What you should do: Retype every line below precisely as it appears.

━━━━━━

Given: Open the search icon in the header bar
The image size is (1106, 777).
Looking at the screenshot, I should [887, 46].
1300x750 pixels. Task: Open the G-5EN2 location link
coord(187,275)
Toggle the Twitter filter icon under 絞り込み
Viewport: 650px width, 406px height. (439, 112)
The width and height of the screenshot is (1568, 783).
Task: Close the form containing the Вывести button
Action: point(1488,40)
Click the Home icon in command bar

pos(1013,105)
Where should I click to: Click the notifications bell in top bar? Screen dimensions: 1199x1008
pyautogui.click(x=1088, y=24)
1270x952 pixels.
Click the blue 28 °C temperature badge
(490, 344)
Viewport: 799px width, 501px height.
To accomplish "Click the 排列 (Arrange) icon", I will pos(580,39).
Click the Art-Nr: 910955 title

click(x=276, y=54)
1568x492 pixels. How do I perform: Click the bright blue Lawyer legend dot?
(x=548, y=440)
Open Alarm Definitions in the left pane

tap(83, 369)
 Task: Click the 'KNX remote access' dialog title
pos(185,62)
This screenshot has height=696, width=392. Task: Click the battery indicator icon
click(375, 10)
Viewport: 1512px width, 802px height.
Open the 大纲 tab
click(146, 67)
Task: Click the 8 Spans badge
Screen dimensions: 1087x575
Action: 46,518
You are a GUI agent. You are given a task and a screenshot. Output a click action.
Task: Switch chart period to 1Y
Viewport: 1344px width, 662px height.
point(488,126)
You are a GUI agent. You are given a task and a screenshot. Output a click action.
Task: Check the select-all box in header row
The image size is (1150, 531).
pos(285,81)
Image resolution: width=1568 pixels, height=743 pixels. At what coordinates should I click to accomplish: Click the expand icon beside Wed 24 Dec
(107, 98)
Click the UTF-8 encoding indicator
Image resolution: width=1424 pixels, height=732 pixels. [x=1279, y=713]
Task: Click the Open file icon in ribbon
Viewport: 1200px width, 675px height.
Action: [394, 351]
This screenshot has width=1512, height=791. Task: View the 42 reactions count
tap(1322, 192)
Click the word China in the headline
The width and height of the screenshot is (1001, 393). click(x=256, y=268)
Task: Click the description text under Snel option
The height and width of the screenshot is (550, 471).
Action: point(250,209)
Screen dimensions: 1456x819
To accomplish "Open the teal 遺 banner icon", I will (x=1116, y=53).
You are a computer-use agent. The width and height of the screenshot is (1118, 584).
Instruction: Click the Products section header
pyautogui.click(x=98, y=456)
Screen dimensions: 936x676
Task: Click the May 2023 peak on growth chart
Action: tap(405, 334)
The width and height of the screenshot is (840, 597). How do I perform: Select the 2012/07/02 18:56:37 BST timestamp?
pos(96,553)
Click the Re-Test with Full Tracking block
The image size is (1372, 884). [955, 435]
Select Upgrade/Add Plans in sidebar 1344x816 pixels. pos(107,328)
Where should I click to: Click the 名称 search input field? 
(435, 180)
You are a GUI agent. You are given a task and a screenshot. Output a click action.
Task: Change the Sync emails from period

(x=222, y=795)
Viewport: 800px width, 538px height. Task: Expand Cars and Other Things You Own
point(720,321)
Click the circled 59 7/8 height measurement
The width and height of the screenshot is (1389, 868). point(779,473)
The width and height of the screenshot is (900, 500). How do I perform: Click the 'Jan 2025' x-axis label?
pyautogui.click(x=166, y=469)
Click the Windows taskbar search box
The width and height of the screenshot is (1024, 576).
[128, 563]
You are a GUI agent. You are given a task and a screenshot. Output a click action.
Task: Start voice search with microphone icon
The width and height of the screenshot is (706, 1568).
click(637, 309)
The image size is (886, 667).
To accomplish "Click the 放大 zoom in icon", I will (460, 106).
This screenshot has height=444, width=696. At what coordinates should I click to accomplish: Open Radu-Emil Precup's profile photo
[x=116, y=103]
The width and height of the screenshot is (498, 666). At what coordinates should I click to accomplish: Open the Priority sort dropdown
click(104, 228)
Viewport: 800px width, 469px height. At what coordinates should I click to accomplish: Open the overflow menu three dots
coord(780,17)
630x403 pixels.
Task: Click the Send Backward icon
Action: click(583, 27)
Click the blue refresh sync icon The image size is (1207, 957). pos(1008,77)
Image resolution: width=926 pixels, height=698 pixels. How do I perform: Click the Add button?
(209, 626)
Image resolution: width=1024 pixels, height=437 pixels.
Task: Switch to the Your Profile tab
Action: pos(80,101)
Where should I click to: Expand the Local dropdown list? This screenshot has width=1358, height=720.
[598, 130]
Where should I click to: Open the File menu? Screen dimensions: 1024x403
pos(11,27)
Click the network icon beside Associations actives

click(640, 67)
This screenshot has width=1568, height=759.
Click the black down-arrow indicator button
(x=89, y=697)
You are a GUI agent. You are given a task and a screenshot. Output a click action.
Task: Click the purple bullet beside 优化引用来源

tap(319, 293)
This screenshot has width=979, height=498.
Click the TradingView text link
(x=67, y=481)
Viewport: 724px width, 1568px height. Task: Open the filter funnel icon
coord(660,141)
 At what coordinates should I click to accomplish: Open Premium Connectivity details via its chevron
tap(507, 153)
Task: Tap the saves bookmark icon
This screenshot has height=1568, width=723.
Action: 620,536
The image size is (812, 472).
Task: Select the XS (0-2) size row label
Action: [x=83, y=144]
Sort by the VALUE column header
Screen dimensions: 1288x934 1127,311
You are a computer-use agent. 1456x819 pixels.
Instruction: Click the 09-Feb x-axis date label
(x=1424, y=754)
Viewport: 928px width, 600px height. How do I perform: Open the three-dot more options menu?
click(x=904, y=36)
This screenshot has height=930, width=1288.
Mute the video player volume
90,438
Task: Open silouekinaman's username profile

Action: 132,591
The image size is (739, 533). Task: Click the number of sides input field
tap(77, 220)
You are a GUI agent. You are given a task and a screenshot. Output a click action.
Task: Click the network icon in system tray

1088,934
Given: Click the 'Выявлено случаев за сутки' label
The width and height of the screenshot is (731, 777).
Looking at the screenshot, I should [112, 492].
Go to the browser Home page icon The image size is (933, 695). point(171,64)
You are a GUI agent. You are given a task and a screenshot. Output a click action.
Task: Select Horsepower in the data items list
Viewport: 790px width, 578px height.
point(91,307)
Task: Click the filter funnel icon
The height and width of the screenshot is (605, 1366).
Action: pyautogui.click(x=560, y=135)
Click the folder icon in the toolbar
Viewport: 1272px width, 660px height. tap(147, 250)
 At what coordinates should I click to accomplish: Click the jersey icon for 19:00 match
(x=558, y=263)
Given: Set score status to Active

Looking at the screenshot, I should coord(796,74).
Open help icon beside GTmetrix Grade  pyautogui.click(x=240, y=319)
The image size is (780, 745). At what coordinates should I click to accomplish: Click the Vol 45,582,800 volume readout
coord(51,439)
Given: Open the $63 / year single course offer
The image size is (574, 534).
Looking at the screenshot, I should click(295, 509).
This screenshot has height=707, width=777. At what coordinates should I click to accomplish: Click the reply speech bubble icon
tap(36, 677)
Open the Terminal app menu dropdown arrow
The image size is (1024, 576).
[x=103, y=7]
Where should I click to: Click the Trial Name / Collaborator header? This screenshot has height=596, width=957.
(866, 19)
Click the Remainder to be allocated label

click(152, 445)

━━━━━━

Answer below:
Given: Open the search icon in the header bar
The image size is (1106, 777).
Looking at the screenshot, I should [887, 46].
1300x750 pixels. Task: Open the G-5EN2 location link
coord(187,275)
Toggle the Twitter filter icon under 絞り込み
Viewport: 650px width, 406px height. (439, 112)
The width and height of the screenshot is (1568, 783).
Task: Close the form containing the Вывести button
Action: point(1488,40)
Click the Home icon in command bar

pos(1013,105)
Where should I click to: Click the notifications bell in top bar? Screen dimensions: 1199x1008
pyautogui.click(x=1088, y=24)
1270x952 pixels.
Click the blue 28 °C temperature badge
(490, 344)
Viewport: 799px width, 501px height.
To accomplish "Click the 排列 (Arrange) icon", I will pos(580,39).
Click the Art-Nr: 910955 title

click(x=276, y=54)
1568x492 pixels. How do I perform: Click the bright blue Lawyer legend dot?
(x=548, y=440)
Open Alarm Definitions in the left pane

tap(83, 369)
 Task: Click the 'KNX remote access' dialog title
pos(185,62)
This screenshot has height=696, width=392. Task: Click the battery indicator icon
click(375, 10)
Viewport: 1512px width, 802px height.
Open the 大纲 tab
click(146, 67)
Task: Click the 8 Spans badge
Screen dimensions: 1087x575
Action: 46,518
You are a GUI agent. You are given a task and a screenshot. Output a click action.
Task: Switch chart period to 1Y
Viewport: 1344px width, 662px height.
point(488,126)
You are a GUI agent. You are given a task and a screenshot. Output a click action.
Task: Check the select-all box in header row
The image size is (1150, 531).
pos(285,81)
Image resolution: width=1568 pixels, height=743 pixels. At what coordinates should I click to accomplish: Click the expand icon beside Wed 24 Dec
(107, 98)
Click the UTF-8 encoding indicator
Image resolution: width=1424 pixels, height=732 pixels. [x=1279, y=713]
Task: Click the Open file icon in ribbon
Viewport: 1200px width, 675px height.
Action: [394, 351]
This screenshot has width=1512, height=791. Task: View the 42 reactions count
tap(1322, 192)
Click the word China in the headline
The width and height of the screenshot is (1001, 393). click(x=256, y=268)
Task: Click the description text under Snel option
The height and width of the screenshot is (550, 471).
Action: point(250,209)
Screen dimensions: 1456x819
To accomplish "Open the teal 遺 banner icon", I will (x=1116, y=53).
You are a computer-use agent. The width and height of the screenshot is (1118, 584).
Instruction: Click the Products section header
pyautogui.click(x=98, y=456)
Screen dimensions: 936x676
Task: Click the May 2023 peak on growth chart
Action: tap(405, 334)
The width and height of the screenshot is (840, 597). How do I perform: Select the 2012/07/02 18:56:37 BST timestamp?
pos(96,553)
Click the Re-Test with Full Tracking block
The image size is (1372, 884). [955, 435]
Select Upgrade/Add Plans in sidebar 1344x816 pixels. pos(107,328)
Where should I click to: Click the 名称 search input field? 
(435, 180)
You are a GUI agent. You are given a task and a screenshot. Output a click action.
Task: Change the Sync emails from period

(x=222, y=795)
Viewport: 800px width, 538px height. Task: Expand Cars and Other Things You Own
point(720,321)
Click the circled 59 7/8 height measurement
The width and height of the screenshot is (1389, 868). point(779,473)
The width and height of the screenshot is (900, 500). How do I perform: Click the 'Jan 2025' x-axis label?
pyautogui.click(x=166, y=469)
Click the Windows taskbar search box
The width and height of the screenshot is (1024, 576).
[128, 563]
You are a GUI agent. You are given a task and a screenshot. Output a click action.
Task: Start voice search with microphone icon
The width and height of the screenshot is (706, 1568).
click(637, 309)
The image size is (886, 667).
To accomplish "Click the 放大 zoom in icon", I will (460, 106).
This screenshot has height=444, width=696. At what coordinates should I click to accomplish: Open Radu-Emil Precup's profile photo
[x=116, y=103]
The width and height of the screenshot is (498, 666). At what coordinates should I click to accomplish: Open the Priority sort dropdown
click(104, 228)
Viewport: 800px width, 469px height. At what coordinates should I click to accomplish: Open the overflow menu three dots
coord(780,17)
630x403 pixels.
Task: Click the Send Backward icon
Action: click(583, 27)
Click the blue refresh sync icon The image size is (1207, 957). pos(1008,77)
Image resolution: width=926 pixels, height=698 pixels. How do I perform: Click the Add button?
(209, 626)
Image resolution: width=1024 pixels, height=437 pixels.
Task: Switch to the Your Profile tab
Action: pos(80,101)
Where should I click to: Expand the Local dropdown list? This screenshot has width=1358, height=720.
[598, 130]
Where should I click to: Open the File menu? Screen dimensions: 1024x403
pos(11,27)
Click the network icon beside Associations actives

click(640, 67)
This screenshot has width=1568, height=759.
Click the black down-arrow indicator button
(x=89, y=697)
You are a GUI agent. You are given a task and a screenshot. Output a click action.
Task: Click the purple bullet beside 优化引用来源

tap(319, 293)
This screenshot has width=979, height=498.
Click the TradingView text link
(x=67, y=481)
Viewport: 724px width, 1568px height. Task: Open the filter funnel icon
coord(660,141)
 At what coordinates should I click to accomplish: Open Premium Connectivity details via its chevron
tap(507, 153)
Task: Tap the saves bookmark icon
This screenshot has height=1568, width=723.
Action: 620,536
The image size is (812, 472).
Task: Select the XS (0-2) size row label
Action: [x=83, y=144]
Sort by the VALUE column header
Screen dimensions: 1288x934 1127,311
You are a computer-use agent. 1456x819 pixels.
Instruction: Click the 09-Feb x-axis date label
(x=1424, y=754)
Viewport: 928px width, 600px height. How do I perform: Open the three-dot more options menu?
click(x=904, y=36)
This screenshot has height=930, width=1288.
Mute the video player volume
90,438
Task: Open silouekinaman's username profile

Action: 132,591
The image size is (739, 533). Task: Click the number of sides input field
tap(77, 220)
You are a GUI agent. You are given a task and a screenshot. Output a click action.
Task: Click the network icon in system tray

1088,934
Given: Click the 'Выявлено случаев за сутки' label
The width and height of the screenshot is (731, 777).
Looking at the screenshot, I should [112, 492].
Go to the browser Home page icon The image size is (933, 695). point(171,64)
You are a GUI agent. You are given a task and a screenshot. Output a click action.
Task: Select Horsepower in the data items list
Viewport: 790px width, 578px height.
point(91,307)
Task: Click the filter funnel icon
The height and width of the screenshot is (605, 1366).
Action: pyautogui.click(x=560, y=135)
Click the folder icon in the toolbar
Viewport: 1272px width, 660px height. tap(147, 250)
 At what coordinates should I click to accomplish: Click the jersey icon for 19:00 match
(x=558, y=263)
Given: Set score status to Active

Looking at the screenshot, I should coord(796,74).
Open help icon beside GTmetrix Grade  pyautogui.click(x=240, y=319)
The image size is (780, 745). At what coordinates should I click to accomplish: Click the Vol 45,582,800 volume readout
coord(51,439)
Given: Open the $63 / year single course offer
The image size is (574, 534).
Looking at the screenshot, I should click(295, 509).
This screenshot has height=707, width=777. At what coordinates should I click to accomplish: Click the reply speech bubble icon
tap(36, 677)
Open the Terminal app menu dropdown arrow
The image size is (1024, 576).
[x=103, y=7]
Where should I click to: Click the Trial Name / Collaborator header? This screenshot has height=596, width=957.
(866, 19)
Click the Remainder to be allocated label

click(152, 445)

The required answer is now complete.